#### [What is required]
Please copy, exactly as they appear below, the lines from the one containing "MonthValue (71, 1035)" through the one containing "common (48, 578)".

#### [Data to examine]

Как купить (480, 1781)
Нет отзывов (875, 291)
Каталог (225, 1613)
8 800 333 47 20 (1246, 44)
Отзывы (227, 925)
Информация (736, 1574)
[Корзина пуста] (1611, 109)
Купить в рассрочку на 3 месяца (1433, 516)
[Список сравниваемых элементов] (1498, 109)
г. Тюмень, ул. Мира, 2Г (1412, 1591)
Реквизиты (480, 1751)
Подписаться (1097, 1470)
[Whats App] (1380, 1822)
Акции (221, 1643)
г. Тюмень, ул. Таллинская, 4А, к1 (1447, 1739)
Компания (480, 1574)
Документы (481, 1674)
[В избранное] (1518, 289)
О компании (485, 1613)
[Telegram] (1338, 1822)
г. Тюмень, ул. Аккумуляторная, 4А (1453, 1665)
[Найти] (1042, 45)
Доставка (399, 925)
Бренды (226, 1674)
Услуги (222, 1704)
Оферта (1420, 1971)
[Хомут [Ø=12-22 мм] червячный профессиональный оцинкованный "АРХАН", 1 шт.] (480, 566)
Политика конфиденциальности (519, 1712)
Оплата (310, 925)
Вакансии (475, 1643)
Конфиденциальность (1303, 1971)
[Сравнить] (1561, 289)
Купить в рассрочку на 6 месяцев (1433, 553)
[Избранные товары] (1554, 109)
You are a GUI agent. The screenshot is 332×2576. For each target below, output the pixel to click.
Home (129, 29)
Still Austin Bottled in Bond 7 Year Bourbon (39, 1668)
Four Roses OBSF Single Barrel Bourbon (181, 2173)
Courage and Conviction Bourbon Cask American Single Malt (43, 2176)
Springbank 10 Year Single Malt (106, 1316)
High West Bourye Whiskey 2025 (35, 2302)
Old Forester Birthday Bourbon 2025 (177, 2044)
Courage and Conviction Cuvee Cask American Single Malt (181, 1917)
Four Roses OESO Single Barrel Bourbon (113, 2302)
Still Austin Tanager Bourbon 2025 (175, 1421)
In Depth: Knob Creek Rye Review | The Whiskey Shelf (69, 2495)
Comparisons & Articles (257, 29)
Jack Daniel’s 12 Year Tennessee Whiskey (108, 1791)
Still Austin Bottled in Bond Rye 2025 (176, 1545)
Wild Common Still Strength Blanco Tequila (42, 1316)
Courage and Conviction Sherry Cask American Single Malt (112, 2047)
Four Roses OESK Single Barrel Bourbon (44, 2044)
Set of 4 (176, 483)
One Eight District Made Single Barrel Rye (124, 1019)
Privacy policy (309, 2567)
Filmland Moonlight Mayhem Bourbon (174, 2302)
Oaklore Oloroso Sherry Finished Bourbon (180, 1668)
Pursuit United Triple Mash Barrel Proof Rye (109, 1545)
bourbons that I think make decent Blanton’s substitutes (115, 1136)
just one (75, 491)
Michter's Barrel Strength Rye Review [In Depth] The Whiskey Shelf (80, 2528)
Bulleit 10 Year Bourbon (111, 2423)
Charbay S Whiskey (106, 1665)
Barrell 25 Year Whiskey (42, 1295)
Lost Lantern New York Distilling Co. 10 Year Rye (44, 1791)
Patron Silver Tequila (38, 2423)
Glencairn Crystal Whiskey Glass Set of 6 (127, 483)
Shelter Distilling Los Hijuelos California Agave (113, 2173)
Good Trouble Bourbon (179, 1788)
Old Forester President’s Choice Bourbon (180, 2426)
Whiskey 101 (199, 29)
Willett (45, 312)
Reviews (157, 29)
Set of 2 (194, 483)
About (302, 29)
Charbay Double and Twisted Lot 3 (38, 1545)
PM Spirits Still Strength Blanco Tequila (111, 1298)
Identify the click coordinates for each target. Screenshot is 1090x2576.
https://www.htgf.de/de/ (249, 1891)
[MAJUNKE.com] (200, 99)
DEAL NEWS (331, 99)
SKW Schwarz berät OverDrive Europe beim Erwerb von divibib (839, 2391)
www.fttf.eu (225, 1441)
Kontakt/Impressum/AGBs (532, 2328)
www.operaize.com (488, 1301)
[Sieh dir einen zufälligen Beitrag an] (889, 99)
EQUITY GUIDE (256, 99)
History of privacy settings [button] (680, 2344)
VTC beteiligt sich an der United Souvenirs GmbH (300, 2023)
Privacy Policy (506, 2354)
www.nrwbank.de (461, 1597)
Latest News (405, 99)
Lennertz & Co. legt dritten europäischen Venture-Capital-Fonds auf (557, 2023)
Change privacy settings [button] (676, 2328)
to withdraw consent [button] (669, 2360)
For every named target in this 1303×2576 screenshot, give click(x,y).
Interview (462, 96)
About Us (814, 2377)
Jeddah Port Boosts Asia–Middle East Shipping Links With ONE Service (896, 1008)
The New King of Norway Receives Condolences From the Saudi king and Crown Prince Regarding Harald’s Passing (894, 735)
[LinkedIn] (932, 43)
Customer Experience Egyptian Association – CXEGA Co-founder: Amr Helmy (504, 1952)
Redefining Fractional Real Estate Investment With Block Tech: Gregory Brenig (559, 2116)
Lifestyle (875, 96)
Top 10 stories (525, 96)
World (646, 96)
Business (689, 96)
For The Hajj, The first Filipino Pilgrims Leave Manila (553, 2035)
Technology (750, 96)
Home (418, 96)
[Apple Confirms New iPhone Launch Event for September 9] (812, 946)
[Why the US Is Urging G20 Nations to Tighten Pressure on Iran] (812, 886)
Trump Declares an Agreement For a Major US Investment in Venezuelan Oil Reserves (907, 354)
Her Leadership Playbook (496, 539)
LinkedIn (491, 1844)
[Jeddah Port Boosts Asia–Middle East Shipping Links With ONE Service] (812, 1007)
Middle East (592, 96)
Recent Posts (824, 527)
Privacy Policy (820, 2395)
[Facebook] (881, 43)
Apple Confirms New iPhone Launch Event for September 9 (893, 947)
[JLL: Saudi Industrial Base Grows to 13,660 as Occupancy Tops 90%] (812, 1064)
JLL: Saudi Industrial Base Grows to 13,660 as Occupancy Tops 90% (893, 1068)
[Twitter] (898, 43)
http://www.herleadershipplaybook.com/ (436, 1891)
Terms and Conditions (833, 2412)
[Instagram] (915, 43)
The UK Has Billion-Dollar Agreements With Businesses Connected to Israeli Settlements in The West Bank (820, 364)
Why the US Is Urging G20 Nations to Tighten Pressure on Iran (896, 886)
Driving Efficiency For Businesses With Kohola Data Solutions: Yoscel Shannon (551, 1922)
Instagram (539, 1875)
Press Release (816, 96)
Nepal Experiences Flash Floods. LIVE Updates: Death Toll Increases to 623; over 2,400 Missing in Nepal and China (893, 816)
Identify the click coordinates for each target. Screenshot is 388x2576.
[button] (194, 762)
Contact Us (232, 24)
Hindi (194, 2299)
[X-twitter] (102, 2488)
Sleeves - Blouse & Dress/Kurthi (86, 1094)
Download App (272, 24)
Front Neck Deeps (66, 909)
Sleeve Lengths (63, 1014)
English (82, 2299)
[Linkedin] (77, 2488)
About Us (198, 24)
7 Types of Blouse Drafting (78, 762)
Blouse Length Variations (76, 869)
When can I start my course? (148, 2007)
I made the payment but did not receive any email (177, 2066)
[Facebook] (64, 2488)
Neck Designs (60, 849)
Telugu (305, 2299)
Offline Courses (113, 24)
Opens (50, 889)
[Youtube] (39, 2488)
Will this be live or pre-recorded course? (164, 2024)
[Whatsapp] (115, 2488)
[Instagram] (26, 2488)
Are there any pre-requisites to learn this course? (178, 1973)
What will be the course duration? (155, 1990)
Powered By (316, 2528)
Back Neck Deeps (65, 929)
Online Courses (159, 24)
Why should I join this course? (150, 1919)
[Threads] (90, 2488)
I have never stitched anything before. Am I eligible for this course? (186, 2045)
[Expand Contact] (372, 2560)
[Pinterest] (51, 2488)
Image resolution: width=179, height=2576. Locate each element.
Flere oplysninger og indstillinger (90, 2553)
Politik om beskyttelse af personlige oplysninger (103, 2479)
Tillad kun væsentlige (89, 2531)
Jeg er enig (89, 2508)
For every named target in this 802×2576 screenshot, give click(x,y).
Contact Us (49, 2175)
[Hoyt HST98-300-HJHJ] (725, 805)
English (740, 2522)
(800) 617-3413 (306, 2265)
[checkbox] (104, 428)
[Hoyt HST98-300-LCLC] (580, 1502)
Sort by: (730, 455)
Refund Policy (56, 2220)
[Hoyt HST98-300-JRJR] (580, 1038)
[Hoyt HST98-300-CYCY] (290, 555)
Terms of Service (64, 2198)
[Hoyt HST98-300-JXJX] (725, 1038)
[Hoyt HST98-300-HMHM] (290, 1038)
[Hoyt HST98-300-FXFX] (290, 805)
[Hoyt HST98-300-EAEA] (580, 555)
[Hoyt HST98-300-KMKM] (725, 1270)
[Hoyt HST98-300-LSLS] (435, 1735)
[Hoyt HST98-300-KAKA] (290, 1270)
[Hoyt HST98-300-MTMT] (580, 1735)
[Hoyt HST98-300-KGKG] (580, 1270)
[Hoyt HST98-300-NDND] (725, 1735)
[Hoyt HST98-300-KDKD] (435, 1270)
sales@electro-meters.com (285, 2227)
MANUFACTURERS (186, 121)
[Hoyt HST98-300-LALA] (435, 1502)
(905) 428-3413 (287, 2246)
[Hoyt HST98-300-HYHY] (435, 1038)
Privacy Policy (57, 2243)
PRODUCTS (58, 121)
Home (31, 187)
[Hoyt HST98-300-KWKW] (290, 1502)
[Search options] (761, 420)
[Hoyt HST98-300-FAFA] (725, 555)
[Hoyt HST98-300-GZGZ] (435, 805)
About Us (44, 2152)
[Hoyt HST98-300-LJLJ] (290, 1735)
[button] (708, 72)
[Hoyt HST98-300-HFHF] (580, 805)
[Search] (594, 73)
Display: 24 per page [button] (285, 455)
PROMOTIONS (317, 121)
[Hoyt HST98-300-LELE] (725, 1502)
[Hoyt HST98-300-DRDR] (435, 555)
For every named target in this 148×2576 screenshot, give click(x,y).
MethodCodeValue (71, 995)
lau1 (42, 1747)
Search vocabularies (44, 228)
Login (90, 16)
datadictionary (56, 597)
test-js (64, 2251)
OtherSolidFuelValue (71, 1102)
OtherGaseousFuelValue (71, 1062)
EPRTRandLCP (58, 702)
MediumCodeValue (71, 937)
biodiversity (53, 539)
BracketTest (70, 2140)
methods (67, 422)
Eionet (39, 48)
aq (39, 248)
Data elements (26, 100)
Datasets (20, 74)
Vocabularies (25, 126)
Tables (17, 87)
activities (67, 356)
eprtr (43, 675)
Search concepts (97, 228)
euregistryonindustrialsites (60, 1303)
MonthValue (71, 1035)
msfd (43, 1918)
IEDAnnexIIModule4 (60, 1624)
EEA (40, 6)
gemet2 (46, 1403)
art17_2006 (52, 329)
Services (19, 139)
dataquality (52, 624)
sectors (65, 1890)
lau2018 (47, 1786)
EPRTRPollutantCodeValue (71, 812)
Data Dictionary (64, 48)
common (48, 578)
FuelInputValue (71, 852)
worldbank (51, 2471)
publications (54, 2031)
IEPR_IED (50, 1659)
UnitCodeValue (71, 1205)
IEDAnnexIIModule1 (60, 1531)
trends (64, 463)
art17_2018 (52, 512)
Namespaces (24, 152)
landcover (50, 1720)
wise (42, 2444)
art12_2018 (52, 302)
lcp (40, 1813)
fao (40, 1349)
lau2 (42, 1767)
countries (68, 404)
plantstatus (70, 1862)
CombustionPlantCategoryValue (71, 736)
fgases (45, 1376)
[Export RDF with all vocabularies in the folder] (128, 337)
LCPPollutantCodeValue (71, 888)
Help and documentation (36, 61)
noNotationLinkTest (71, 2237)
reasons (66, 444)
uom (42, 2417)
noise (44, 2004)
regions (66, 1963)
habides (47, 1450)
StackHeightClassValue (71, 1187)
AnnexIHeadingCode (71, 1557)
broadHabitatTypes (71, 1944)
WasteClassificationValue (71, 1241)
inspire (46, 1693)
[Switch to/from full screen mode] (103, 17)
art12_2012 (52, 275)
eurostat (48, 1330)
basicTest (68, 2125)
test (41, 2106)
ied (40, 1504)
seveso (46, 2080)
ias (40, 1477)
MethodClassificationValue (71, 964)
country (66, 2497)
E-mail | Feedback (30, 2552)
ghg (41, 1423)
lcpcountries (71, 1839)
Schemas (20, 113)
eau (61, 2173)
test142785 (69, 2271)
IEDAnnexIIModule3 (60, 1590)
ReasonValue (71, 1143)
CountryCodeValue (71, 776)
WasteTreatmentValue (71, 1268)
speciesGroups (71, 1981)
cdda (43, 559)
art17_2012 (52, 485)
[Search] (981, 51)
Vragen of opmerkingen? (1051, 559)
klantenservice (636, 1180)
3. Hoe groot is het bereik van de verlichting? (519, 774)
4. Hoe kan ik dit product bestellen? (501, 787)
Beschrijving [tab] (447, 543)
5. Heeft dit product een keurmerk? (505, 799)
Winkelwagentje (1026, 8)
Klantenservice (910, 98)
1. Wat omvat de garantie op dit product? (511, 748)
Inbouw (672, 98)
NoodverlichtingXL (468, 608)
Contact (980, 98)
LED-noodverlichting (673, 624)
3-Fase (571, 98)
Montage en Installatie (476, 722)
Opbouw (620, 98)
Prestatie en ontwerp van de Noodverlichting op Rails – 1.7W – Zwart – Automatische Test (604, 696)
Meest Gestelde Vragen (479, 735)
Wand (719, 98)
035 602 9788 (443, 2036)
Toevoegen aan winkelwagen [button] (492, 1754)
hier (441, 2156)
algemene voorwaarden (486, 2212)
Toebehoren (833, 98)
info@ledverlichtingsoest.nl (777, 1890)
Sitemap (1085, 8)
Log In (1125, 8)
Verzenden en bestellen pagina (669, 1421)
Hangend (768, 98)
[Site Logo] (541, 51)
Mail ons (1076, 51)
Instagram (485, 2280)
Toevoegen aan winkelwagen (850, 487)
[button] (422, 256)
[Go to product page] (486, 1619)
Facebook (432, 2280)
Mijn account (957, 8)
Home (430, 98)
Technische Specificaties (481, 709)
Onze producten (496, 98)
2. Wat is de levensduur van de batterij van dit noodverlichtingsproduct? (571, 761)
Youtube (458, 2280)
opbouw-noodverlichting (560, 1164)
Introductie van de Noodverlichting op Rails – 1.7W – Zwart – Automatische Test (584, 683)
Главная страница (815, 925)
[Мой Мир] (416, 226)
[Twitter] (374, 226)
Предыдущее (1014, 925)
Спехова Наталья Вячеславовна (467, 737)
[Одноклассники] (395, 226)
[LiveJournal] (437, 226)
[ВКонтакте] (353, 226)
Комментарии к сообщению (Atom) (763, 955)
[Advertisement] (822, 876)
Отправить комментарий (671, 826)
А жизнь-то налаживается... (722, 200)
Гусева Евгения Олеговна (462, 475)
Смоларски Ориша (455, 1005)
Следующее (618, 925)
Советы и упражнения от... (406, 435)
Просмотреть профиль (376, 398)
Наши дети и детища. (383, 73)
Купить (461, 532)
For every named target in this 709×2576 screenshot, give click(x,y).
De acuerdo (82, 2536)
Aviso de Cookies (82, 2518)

#### [Answer to this task]
MonthValue (71, 1035)
msfd (43, 1918)
IEDAnnexIIModule4 (60, 1624)
EEA (40, 6)
gemet2 (46, 1403)
art17_2006 (52, 329)
Services (19, 139)
dataquality (52, 624)
sectors (65, 1890)
lau2018 (47, 1786)
EPRTRPollutantCodeValue (71, 812)
Data Dictionary (64, 48)
common (48, 578)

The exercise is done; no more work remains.